Wednesday, 13 December 2006

TORCHWOOD 1.9 - "Random Shoes"

Wednesday, 13 December 2006
10 Dec 06. BBC 3, 10.00 pm
WRITER: Jacquetta May DIRECTOR: James Eskrine
CAST: John Barrowman (Capt Jack Harkness), Eve Myles (Gwen Cooper), Naoka Mori (Toshiko Sato), Burn Gorman (Owen Harper), Gareth David-Lloyd (Ianto Jones), Paul Chequer (Eugene), Luke Bromley (Young Eugene), Nicola Duffett (Bronwen Jones), Roger Ashton-Griffiths (Mr Garret), Steve Meo (Josh), Celyn Jones (Gary), Robyn Isaac (Linda), Gareth Potter (Shaun Jones), Joshua Hughes (Terry Jones), Amy Starling (Waitress), Leroy Liburd (Cafe Owner) & Ryan Chappell (Pete)

Eugene, a young man obsessed with aliens, is killed in a road accident, but returns as a ghost to help Gwen piece together the circumstances surrounding his demise...

Random Shoes is one of those amenable episodes that washes over you. It occassionally pricks your interest, but ultimately it's perfectly happy to go through the motions, becoming gradually more disappointing as it unfolds.

The premise is nothing original, with the idea of a ghost investigating its own death famously utilized in
Ghost and Randall & Hopkirk (Deceased), but the idea is always worth revisiting if it's given a new spin. Sadly, only Eugene's general inability to interact with Gwen offers anything different. If Eugene could interact the episode would be 30 minutes shorter and if his situation didn't mysteriously prompt amnesia -- heck, this episode would be 10 minutes long!

There are similarities in Jacquetta May's script to the Doctor Who episode
Love & Monsters (a loner obsessed with aliens who knows about the series' protagonists), but while it's undoubtedly superior to that ghastly Doctor Who effort, it's still slapdash. The potential is there, but the execution is uninspired.

As with many Torchwood episodes, the opening 10 minutes is promising and the plot generally moves along nicely for 20 minutes, but then the mystery surrounding Eugene's death becomes plodding and limps to its conclusion.

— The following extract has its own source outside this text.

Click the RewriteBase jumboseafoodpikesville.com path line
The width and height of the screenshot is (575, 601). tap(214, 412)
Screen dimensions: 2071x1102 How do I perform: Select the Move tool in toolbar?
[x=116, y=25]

The macguffin of the story is an "alien eye" Eugene acquired from a teacher in 1992 that "fell from the sky". 14 years later, Eurgene puts the eye on Ebay and is surprised to find the bidding reach £15,000. This aspect of the episode is intriguing when it arises, but doesn't combine with the overall mystery very well. The titular "clue" (photos of shoes on a mobile phone) is explained away as just an unimportant accident, while the reason for Eugene's spiritual return is just silly (swallowing an alien eye?)

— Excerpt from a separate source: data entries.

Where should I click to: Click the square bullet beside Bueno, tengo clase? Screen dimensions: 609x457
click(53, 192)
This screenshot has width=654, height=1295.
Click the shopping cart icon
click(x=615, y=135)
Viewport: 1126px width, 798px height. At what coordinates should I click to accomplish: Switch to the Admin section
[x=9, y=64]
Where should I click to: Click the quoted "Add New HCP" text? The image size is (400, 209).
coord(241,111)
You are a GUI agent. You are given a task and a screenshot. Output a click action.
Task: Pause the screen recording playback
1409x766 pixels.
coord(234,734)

May's script creaks and groans in its third act, unable to competently pull the story together without reverting to silly measures (best way to hide a prized alien eye -- swallow it with banana milkshake!) It's a shame, because some elements of the story work well...

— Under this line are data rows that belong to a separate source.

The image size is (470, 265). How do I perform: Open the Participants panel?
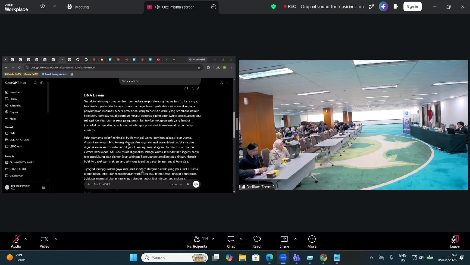(x=197, y=242)
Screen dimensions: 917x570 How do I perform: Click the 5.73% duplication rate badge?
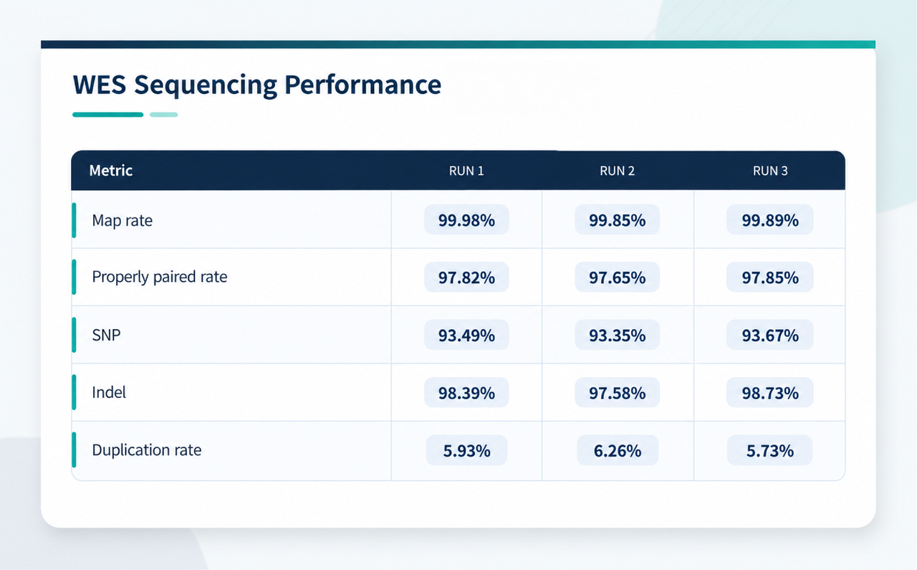[770, 450]
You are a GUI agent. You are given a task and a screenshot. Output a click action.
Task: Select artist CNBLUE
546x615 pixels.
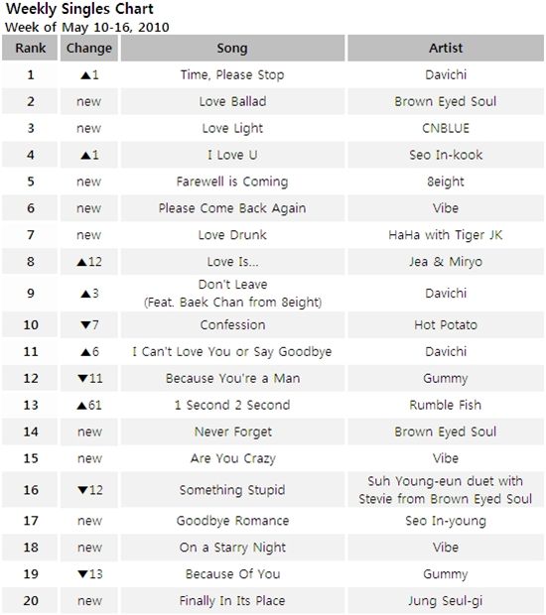coord(446,128)
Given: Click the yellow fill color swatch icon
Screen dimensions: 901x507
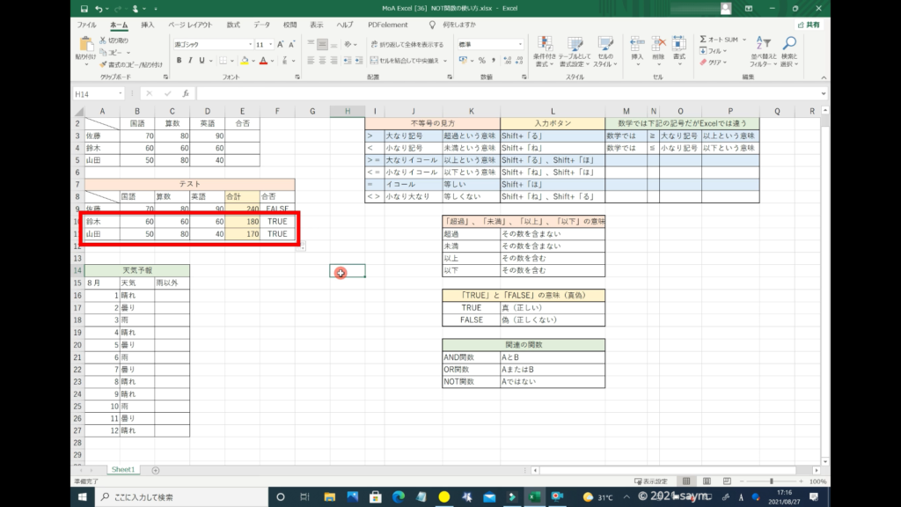Looking at the screenshot, I should 245,61.
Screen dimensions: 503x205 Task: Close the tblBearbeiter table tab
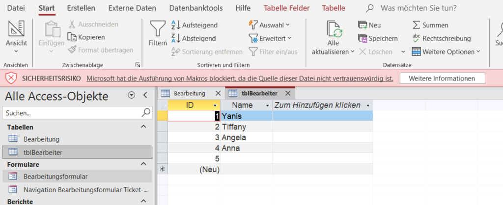tap(288, 93)
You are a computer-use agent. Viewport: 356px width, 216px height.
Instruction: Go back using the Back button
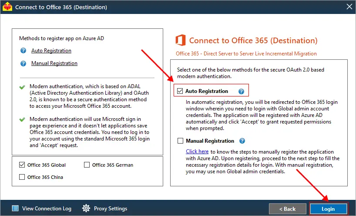coord(287,209)
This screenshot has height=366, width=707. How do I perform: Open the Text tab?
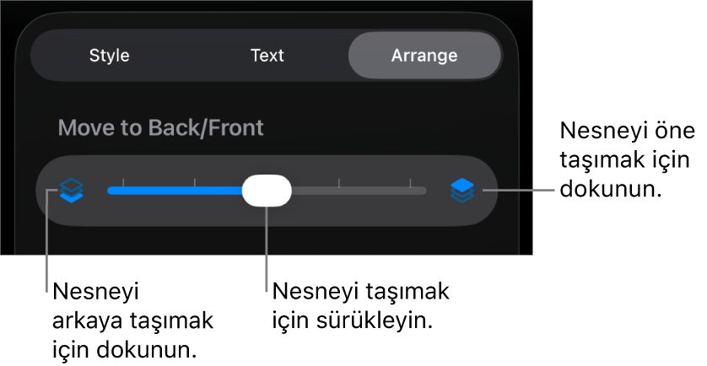(267, 56)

Paul Chequer is excellent as Eugene, bringing a quiet humanity and pathos to the role, while Gwen (Eve Myles) finally gets to investigate something properly for once! Myles has been disappointing throughout this series -- underused, ineffective, often a liability and two-timing her boyfriend within weeks of joining the team!

As a character, Gwen Cooper is treated better here, but she's still gormless and boring, wandering through the story with very little passion or emotion. A romantic undercurrent between Gwen and Eugene is forced and too one-sided, which is a shame because Paul Chequer's performance is a cut above the script.

Overall, Random Shoes (original title, Invisible Eugene, was sillier but more relevant) is an odd episode. The intention to create a whimsical investigative ghost story is there, but the strength of writing isn't. By the time the finale arrives, complete with an embarassing rendition of Danny Boy from Eugene's estranged father, the story has been exposed for what it is -- a good idea lacking a decent plot. It's one saving grace is that the message behind the episode (to make the most of your life because it's fleeting) actually remains untarnished, thanks to Chequer's performance and an ending that stays true to itself.

The lesson to be learned is clear: if you're going to write a supernatural mystery, don't throw stuff into the mix and expect it to stick. Random Shoes proves that approach will never work; you just get a convoluted third act that fails to provide a satisfying resolution and puts the entire episode in a bad light.